The once quick growing FirstHand Funds is now shrinking along with the Nasdaq. On Friday the firm made its second formal round of layoffs, downsizing its staff to 33, reports TheStreet.com. Those cuts included three analysts.
The firm made its first cut on September 24 when it let go of 15 of 65 workers employed at the time. Both cuts were made in response market conditions, explained
Steven Witt, managing director.
The challenges at the firm are not surprising since it has ridden the Nasdaq's coattails in both good times and bad. The firm last hits its nadir in the Fall of 1997 during the Long-term Capital Management inspired meltdown. FirstHand saw its assets dwindle to roughly $250 million from a $1 billion. The firm's asset base more than bounced back with the market, growing to nearly $6 billion by the time of the Nasdaq peak in April of 2000.
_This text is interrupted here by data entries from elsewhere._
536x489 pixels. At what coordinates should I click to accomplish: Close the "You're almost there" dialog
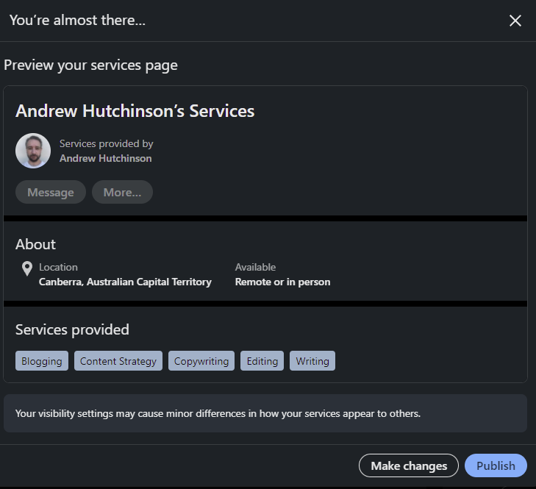[515, 21]
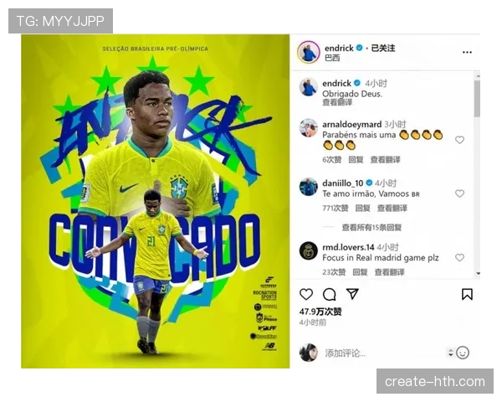
Task: Click the add comment input field
Action: click(382, 353)
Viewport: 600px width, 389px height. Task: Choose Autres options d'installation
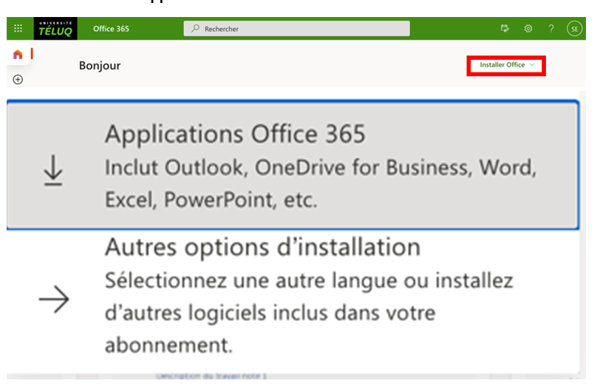pyautogui.click(x=262, y=246)
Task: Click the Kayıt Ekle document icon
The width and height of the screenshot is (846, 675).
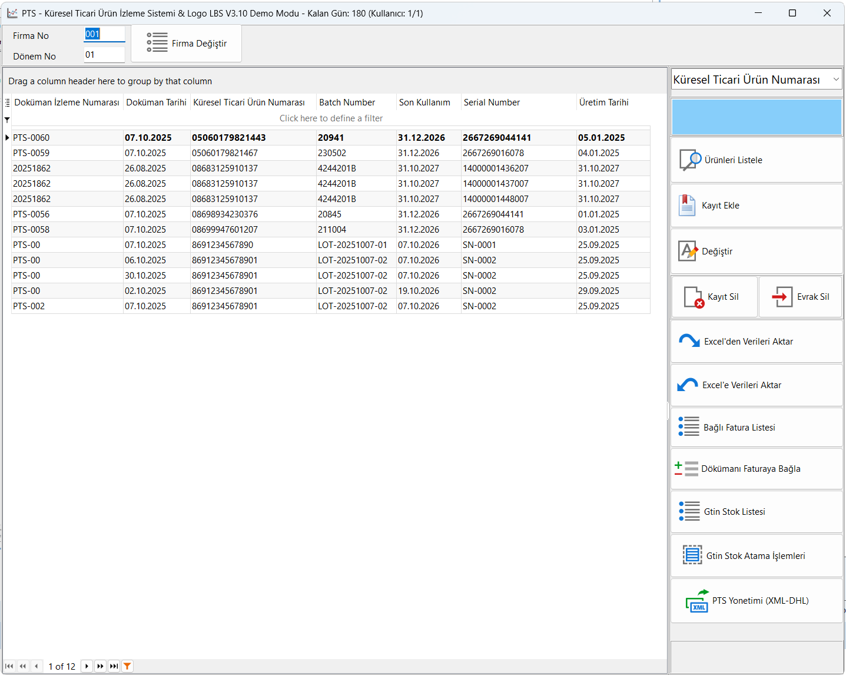Action: pos(686,206)
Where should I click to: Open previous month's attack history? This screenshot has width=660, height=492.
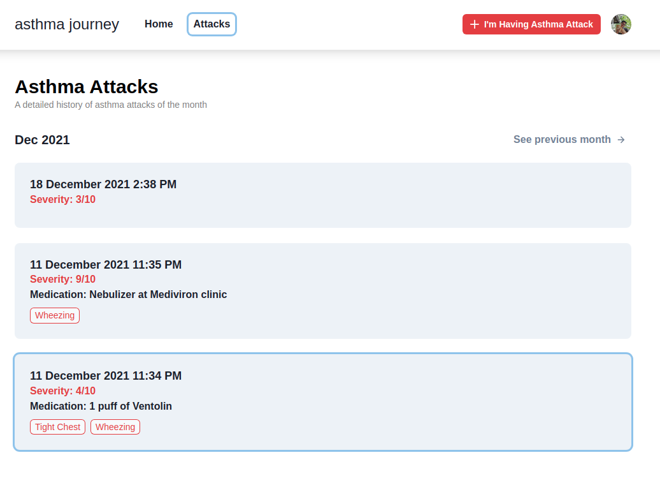click(562, 139)
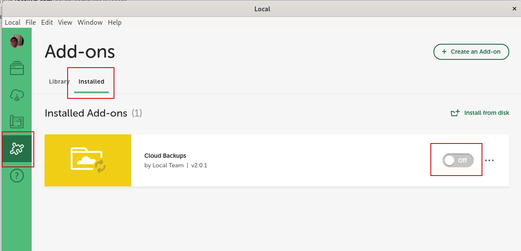Open the View menu
The width and height of the screenshot is (521, 251).
click(65, 23)
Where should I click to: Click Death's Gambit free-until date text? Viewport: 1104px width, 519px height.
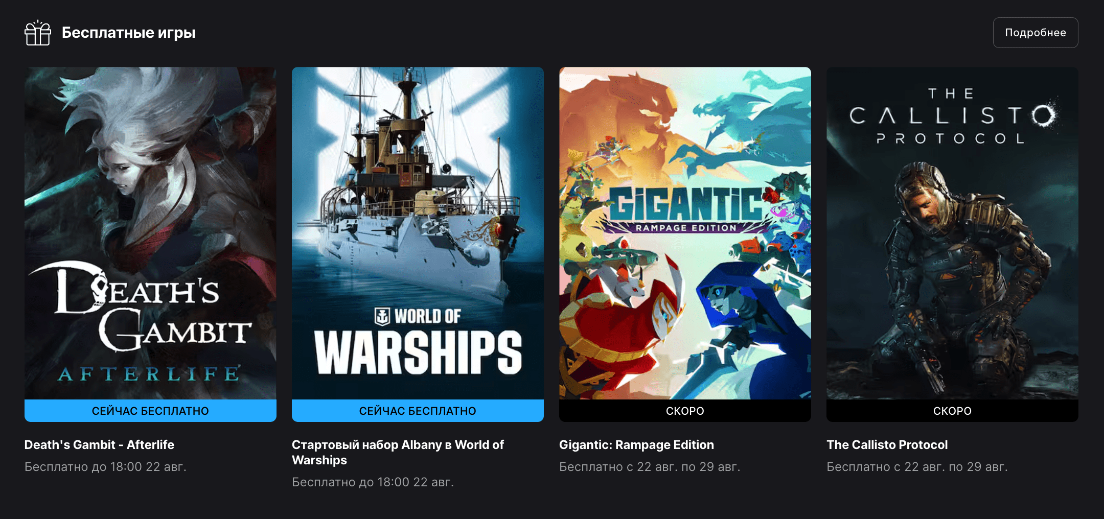tap(105, 467)
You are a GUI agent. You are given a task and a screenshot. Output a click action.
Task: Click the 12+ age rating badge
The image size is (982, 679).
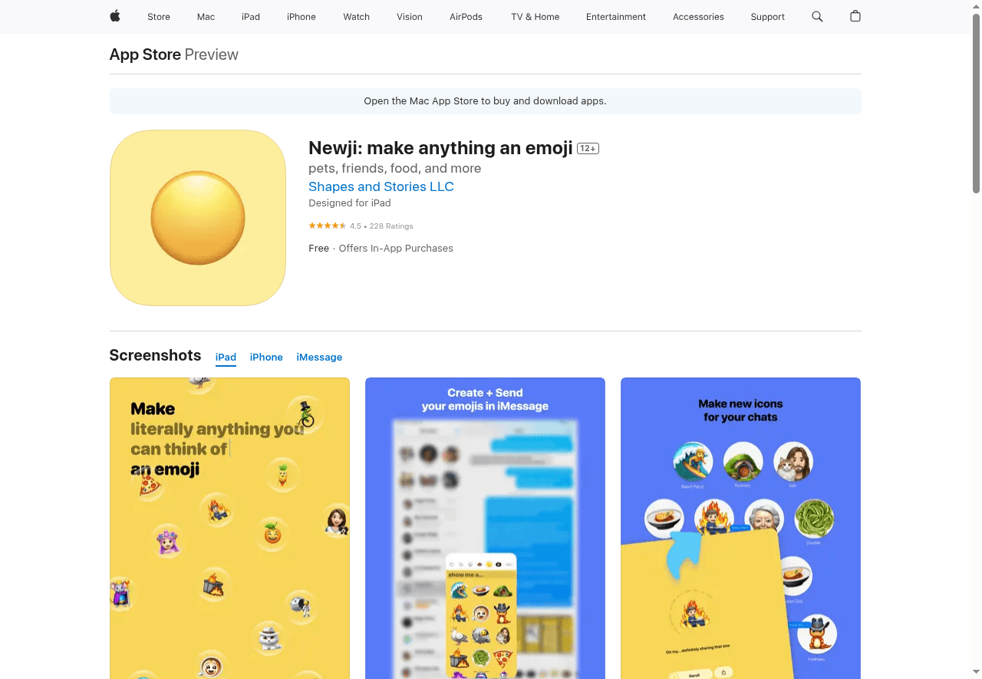(x=588, y=148)
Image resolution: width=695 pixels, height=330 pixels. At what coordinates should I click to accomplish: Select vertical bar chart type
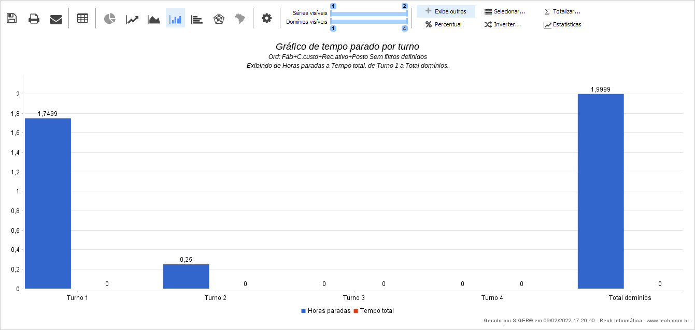click(175, 19)
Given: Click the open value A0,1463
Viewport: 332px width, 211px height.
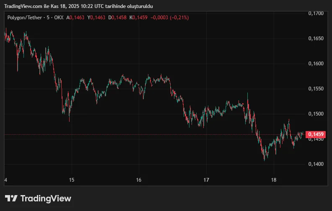Looking at the screenshot, I should coord(75,18).
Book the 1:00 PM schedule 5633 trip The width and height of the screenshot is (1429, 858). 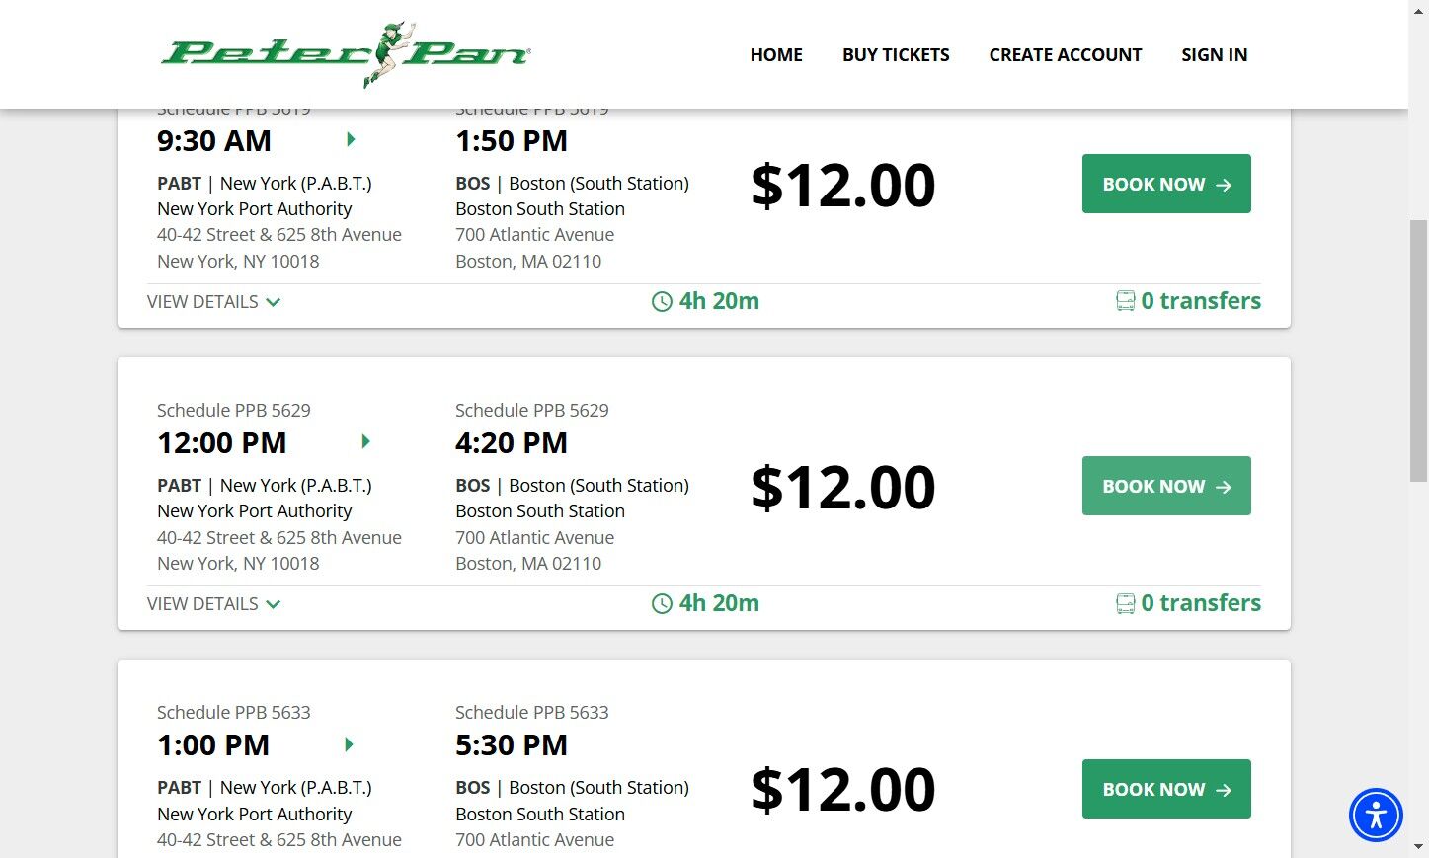tap(1166, 789)
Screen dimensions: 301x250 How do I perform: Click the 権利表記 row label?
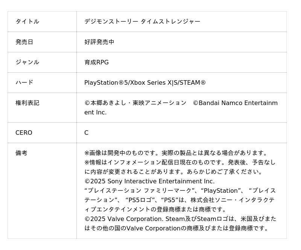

The fund firm is a prototypical Silicon Valley success story. Kevin Landis and Ken Kam founded the firm as Interactive Funds in the early nineties after they successfully managed money for friends. The firm used the last leg of the bull market and its growing asset base to professionalize. Kam left the firm in 1998.
To lead sales and marketing, FirstHand added
Phil Mosakowski to head marketing and most recently
David Dittmore to head sales. It also quickly expanded its ranks of investment analysts.
Although it had added a number of funds to its burgeoning family, all of those offerings were technology-related sector funds and have failed to create more stable asset flows for the firm.